Scores and loadings Plots
The loadings can be represented either on a line plot with the
function lmpLoading1dPlot
to conveniently compare them with
the original spectral profiles or on a scatterplot with the function
lmpLoading2dPlot
.
Here we create an object including the loading plots (as line plots) for all the effects included in the model as well as the combined effect and the residuals.
all_loadings_pl <- lmpLoading1dPlot(resASCA,
effectNames = c(
"Hippurate", "Citrate", "Time",
"Hippurate:Time",
"Hippurate+Time+Hippurate:Time",
"Residuals"
),
axes = 1, xlab = "ppm"
)
The score matrices are represented two components at a time on a
scatterplot with the function lmpScorePlot
.
Main effects
The scores and loadings of the main effects included in the model are represented below.
They show that, thank to the ASCA analysis, Hippurate and Citrate
peaks are clearly and separately retrieved in the respective loading
plots compared to the classical PCA (see Section @ref(pca)) where peaks
of these two chemicals are both present in the two first PCs. The
loading profile of the Time
effect shows a high peak on the
left side of the removed water area.
# Hippurate
hip_scores_pl <- lmpScorePlot(resASCA,
effectNames = "Hippurate",
color = "Hippurate", shape = "Hippurate"
)
hip_loadings_pl <- all_loadings_pl$Hippurate + hip_peaks
grid.arrange(hip_scores_pl, hip_loadings_pl, ncol = 2)
# Citrate
cit_scores_pl <- lmpScorePlot(resASCA,
effectNames = "Citrate",
color = "Citrate", shape = "Citrate"
)
cit_loadings_pl <- all_loadings_pl$Citrate + cit_peaks
grid.arrange(cit_scores_pl, cit_loadings_pl, ncol = 2)
# Time
tim_scores_pl <- lmpScorePlot(resASCA,
effectNames = "Time", color = "Time",
shape = "Time"
)
Warning in FUN(X[[i]], ...): The variance of PC2 is inferior to 1%. Graph
scaled
time_peaks <- annotate("rect",
xmin = c(5.955364), xmax = c(6.155364),
ymin = -Inf, ymax = Inf, alpha = 0.2,
fill = c("royalblue")
)
tim_loadings_pl <- all_loadings_pl$Time + time_peaks
grid.arrange(tim_scores_pl, tim_loadings_pl, ncol = 2)

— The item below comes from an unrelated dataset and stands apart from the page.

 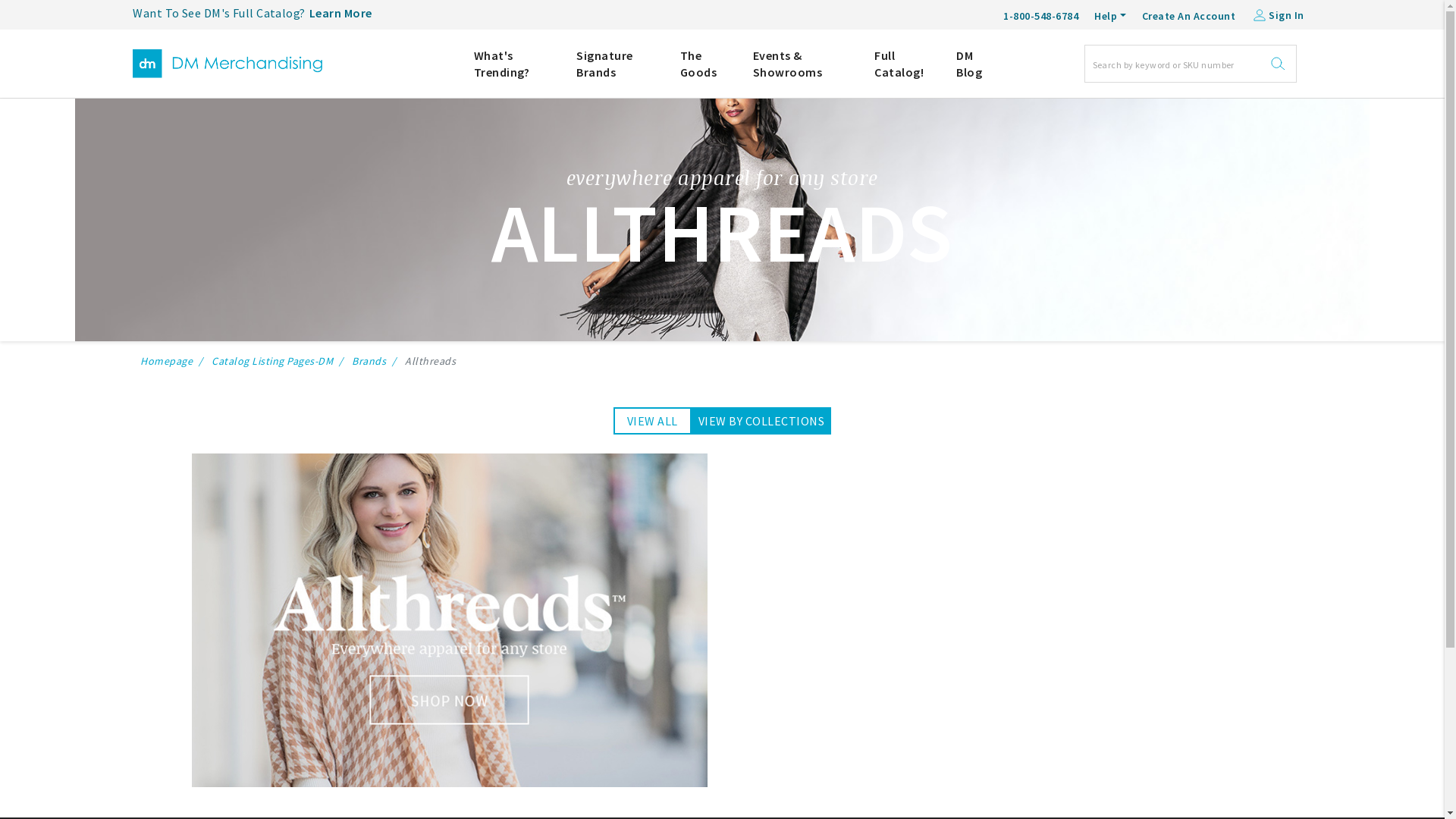 I want to click on 'Events & Showrooms', so click(x=801, y=63).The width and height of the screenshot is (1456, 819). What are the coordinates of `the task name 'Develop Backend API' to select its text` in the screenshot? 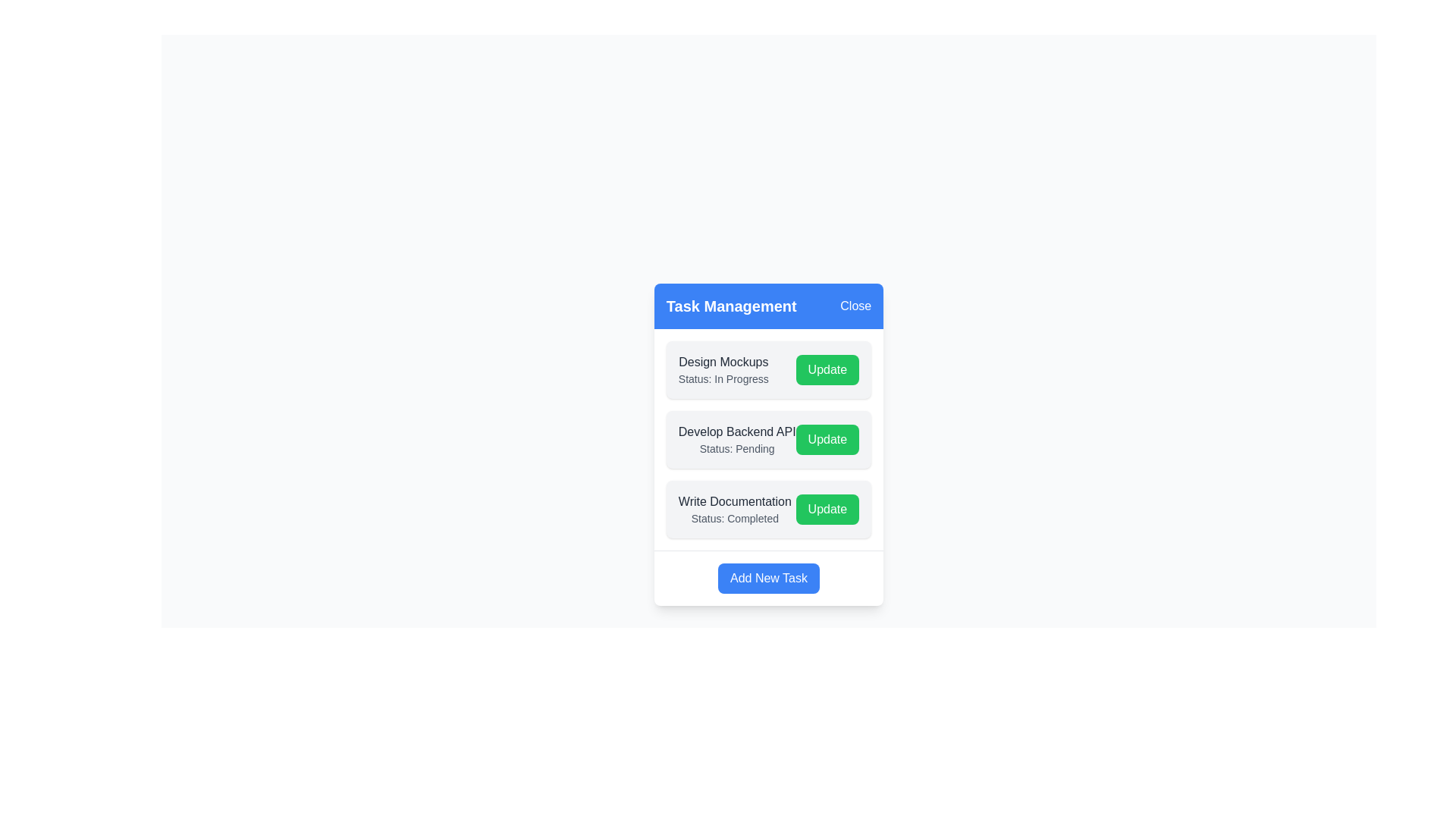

Interaction Hippurate:Time
The scores and loadings fot the interaction term is represented here. It is not straighforward to interpret the scores plot of such an interaction term but the loadings of PC1 indicate a shift in the spectrum, along the whole spectral profile (but mostly around 3 ppm).
# Hippurate:Time
hiptim_scores_pl <- lmpScorePlot(resASCA,
effectNames = "Hippurate:Time",
color = "Hippurate", shape = "Time"
)
hiptim_loadings_pl <- all_loadings_pl$`Hippurate:Time` +
time_peaks +
hip_peaks
grid.arrange(hiptim_scores_pl, hiptim_loadings_pl, ncol = 2)
Combination of effects
Hippurate+Time+Hippurate:Time
The scores and the loadings of a combination of effects, in this case
"Hippurate+Time+Hippurate:Time"
can also be visualised.
# Hippurate+Time+Hippurate:Time
hiptimInter_scores_pl <- lmpScorePlot(resASCA,
effectNames = "Hippurate+Time+Hippurate:Time",
color = "Hippurate", shape = "Time"
)
hiptimInter_loadings_pl <- all_loadings_pl$`Hippurate:Time` +
time_peaks + hip_peaks
grid.arrange(hiptimInter_scores_pl, hiptimInter_loadings_pl, ncol = 2)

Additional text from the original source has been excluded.